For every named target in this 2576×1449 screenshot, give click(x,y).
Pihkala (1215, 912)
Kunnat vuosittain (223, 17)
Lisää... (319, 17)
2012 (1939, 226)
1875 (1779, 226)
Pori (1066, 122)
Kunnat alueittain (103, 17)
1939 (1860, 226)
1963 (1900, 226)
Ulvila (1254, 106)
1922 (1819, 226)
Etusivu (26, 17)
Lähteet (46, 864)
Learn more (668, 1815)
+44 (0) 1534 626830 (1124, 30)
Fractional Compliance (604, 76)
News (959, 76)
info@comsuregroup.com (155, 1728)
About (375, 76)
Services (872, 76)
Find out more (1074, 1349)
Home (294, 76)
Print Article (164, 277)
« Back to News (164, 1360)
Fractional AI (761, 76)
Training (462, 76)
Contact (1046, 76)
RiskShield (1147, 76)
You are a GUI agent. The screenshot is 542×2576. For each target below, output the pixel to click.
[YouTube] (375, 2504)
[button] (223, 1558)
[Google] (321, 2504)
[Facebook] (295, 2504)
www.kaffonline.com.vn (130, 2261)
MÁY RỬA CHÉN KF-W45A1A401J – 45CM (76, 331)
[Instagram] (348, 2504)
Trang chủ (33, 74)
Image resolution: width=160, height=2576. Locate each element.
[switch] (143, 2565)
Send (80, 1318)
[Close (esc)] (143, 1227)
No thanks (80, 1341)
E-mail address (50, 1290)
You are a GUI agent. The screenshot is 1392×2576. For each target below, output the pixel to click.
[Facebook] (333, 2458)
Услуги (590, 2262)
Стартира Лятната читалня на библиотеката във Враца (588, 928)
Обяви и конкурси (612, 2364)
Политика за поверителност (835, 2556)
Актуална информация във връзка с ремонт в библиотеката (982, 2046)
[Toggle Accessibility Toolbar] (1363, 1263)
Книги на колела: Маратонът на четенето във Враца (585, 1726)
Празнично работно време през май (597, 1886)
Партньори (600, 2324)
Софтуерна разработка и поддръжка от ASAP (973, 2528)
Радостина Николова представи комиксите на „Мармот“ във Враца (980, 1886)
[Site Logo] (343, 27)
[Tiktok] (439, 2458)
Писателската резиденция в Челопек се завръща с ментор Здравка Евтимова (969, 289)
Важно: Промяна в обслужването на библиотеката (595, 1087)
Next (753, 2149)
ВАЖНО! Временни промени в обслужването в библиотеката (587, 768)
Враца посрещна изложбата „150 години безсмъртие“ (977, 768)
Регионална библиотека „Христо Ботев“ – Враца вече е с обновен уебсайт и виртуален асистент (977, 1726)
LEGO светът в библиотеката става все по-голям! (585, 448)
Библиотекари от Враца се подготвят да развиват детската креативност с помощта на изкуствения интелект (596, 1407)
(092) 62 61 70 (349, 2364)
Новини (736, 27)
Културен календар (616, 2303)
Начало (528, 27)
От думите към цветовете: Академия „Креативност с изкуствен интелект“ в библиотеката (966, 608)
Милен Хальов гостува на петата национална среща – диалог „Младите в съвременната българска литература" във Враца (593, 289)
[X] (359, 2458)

********************

Assignment ▸ Repeat the material in full. Nothing may differ.

Expected answer ▸
For every named target in this 2576×1449 screenshot, give click(x,y).
Pihkala (1215, 912)
Kunnat vuosittain (223, 17)
Lisää... (319, 17)
2012 (1939, 226)
1875 (1779, 226)
Pori (1066, 122)
Kunnat alueittain (103, 17)
1939 (1860, 226)
1963 (1900, 226)
Ulvila (1254, 106)
1922 (1819, 226)
Etusivu (26, 17)
Lähteet (46, 864)
Learn more (668, 1815)
+44 (0) 1534 626830 (1124, 30)
Fractional Compliance (604, 76)
News (959, 76)
info@comsuregroup.com (155, 1728)
About (375, 76)
Services (872, 76)
Find out more (1074, 1349)
Home (294, 76)
Print Article (164, 277)
« Back to News (164, 1360)
Fractional AI (761, 76)
Training (462, 76)
Contact (1046, 76)
RiskShield (1147, 76)
You are a GUI agent. The screenshot is 542×2576. For each target below, output the pixel to click.
[YouTube] (375, 2504)
[button] (223, 1558)
[Google] (321, 2504)
[Facebook] (295, 2504)
www.kaffonline.com.vn (130, 2261)
MÁY RỬA CHÉN KF-W45A1A401J – 45CM (76, 331)
[Instagram] (348, 2504)
Trang chủ (33, 74)
Image resolution: width=160, height=2576. Locate each element.
[switch] (143, 2565)
Send (80, 1318)
[Close (esc)] (143, 1227)
No thanks (80, 1341)
E-mail address (50, 1290)
You are a GUI agent. The screenshot is 1392×2576. For each target below, output the pixel to click.
[Facebook] (333, 2458)
Услуги (590, 2262)
Стартира Лятната читалня на библиотеката във Враца (588, 928)
Обяви и конкурси (612, 2364)
Политика за поверителност (835, 2556)
Актуална информация във връзка с ремонт в библиотеката (982, 2046)
[Toggle Accessibility Toolbar] (1363, 1263)
Книги на колела: Маратонът на четенето във Враца (585, 1726)
Празнично работно време през май (597, 1886)
Партньори (600, 2324)
Софтуерна разработка и поддръжка от ASAP (973, 2528)
Радостина Николова представи комиксите на „Мармот“ във Враца (980, 1886)
[Site Logo] (343, 27)
[Tiktok] (439, 2458)
Писателската резиденция в Челопек се завръща с ментор Здравка Евтимова (969, 289)
Важно: Промяна в обслужването на библиотеката (595, 1087)
Next (753, 2149)
ВАЖНО! Временни промени в обслужването в библиотеката (587, 768)
Враца посрещна изложбата „150 години безсмъртие“ (977, 768)
Регионална библиотека „Христо Ботев“ – Враца вече е с обновен уебсайт и виртуален асистент (977, 1726)
LEGO светът в библиотеката става все по-голям! (585, 448)
Библиотекари от Враца се подготвят да развиват детската креативност с помощта на изкуствения интелект (596, 1407)
(092) 62 61 70 (349, 2364)
Новини (736, 27)
Културен календар (616, 2303)
Начало (528, 27)
От думите към цветовете: Академия „Креативност с изкуствен интелект“ в библиотеката (966, 608)
Милен Хальов гостува на петата национална среща – диалог „Младите в съвременната българска литература" във Враца (593, 289)
[X] (359, 2458)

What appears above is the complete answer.